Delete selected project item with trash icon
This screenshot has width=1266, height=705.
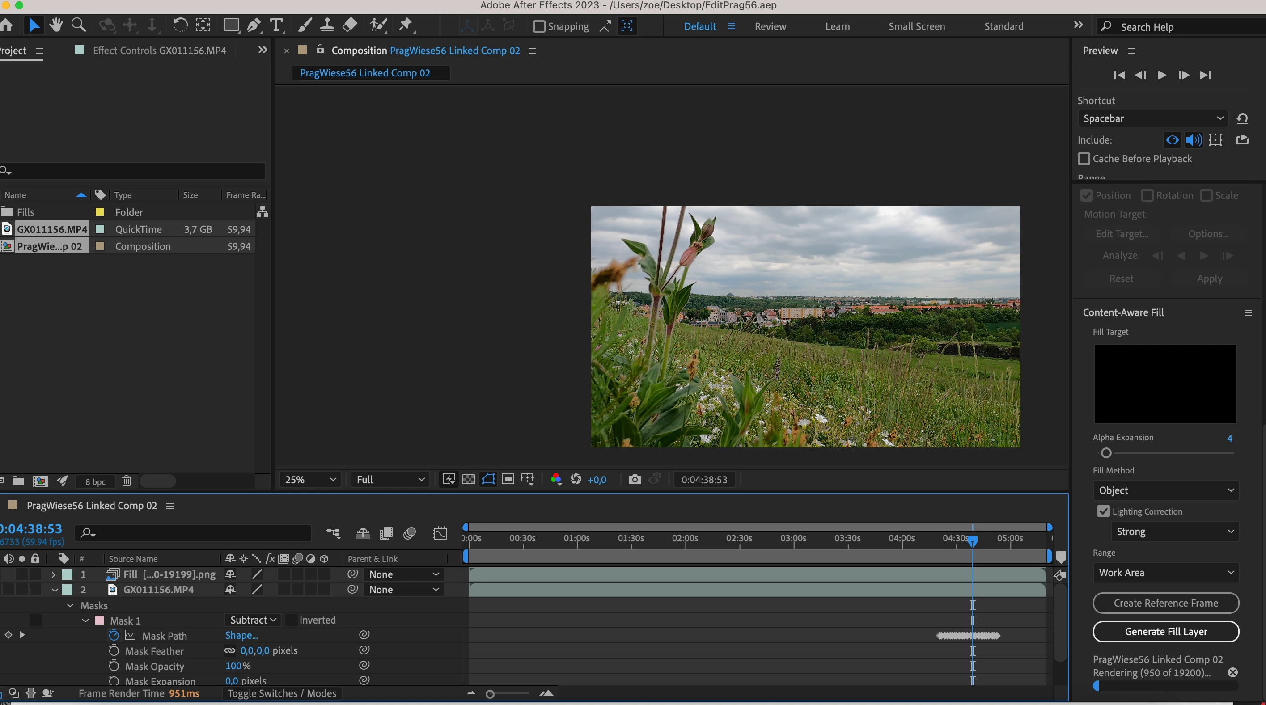click(126, 481)
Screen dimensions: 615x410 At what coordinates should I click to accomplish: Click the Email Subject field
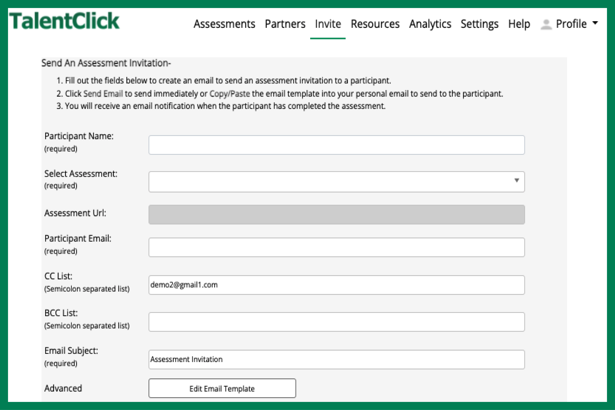point(337,360)
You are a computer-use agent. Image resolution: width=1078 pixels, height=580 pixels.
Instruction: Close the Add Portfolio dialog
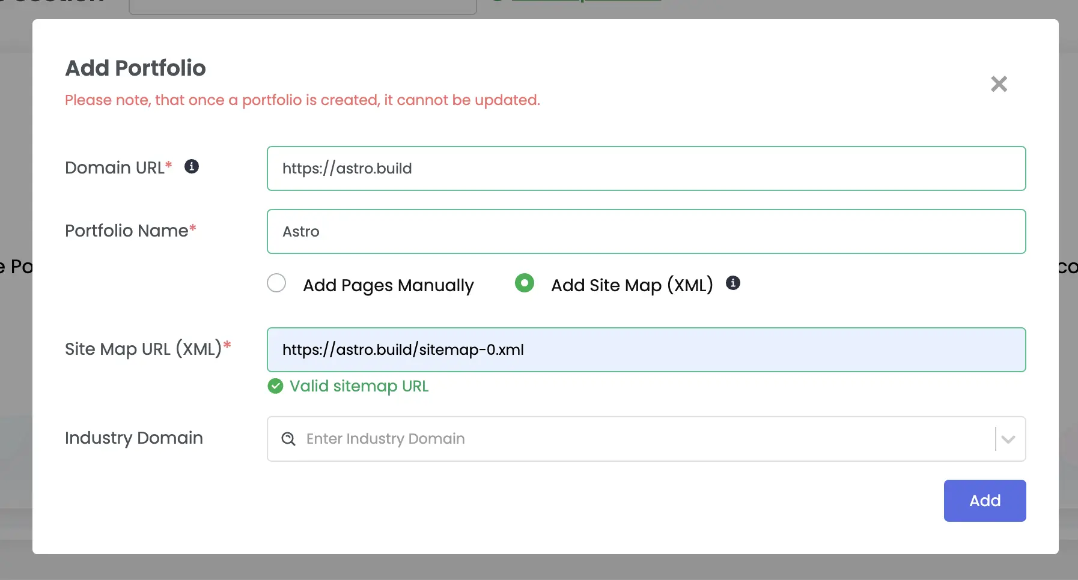coord(998,84)
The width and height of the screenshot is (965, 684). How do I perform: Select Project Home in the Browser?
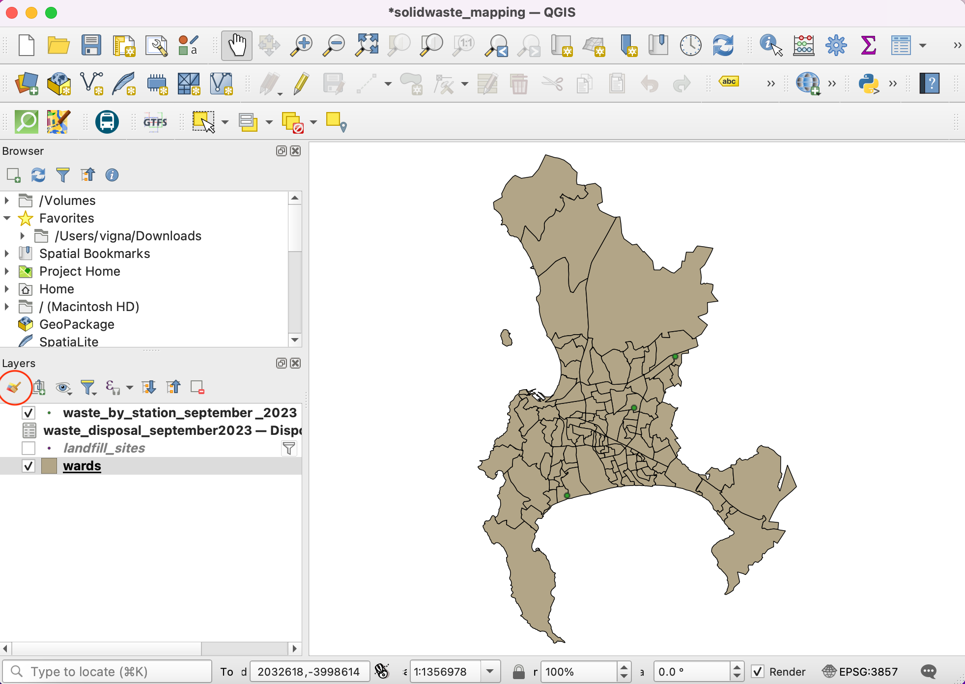[x=80, y=271]
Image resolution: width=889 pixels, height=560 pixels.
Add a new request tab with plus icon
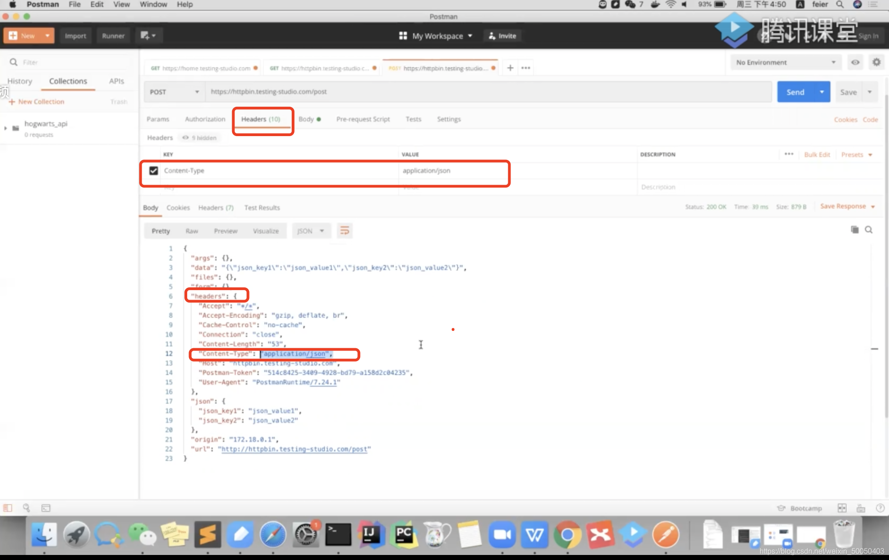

## Directions for this task
Up to and including the last line of the listing, starting at the line with "Screen dimensions: 615x410", extract every line exactly and leave out the pictures.

## Finished exercise
Screen dimensions: 615x410 At what coordinates should I click to accomplish: Click the Email Subject field
point(337,360)
You are a computer-use agent. Image resolution: width=1078 pixels, height=580 pixels.
Instruction: Close the Add Portfolio dialog
coord(998,84)
The width and height of the screenshot is (965, 684). How do I perform: Select Project Home in the Browser?
[x=80, y=271]
Image resolution: width=889 pixels, height=560 pixels.
Add a new request tab with plus icon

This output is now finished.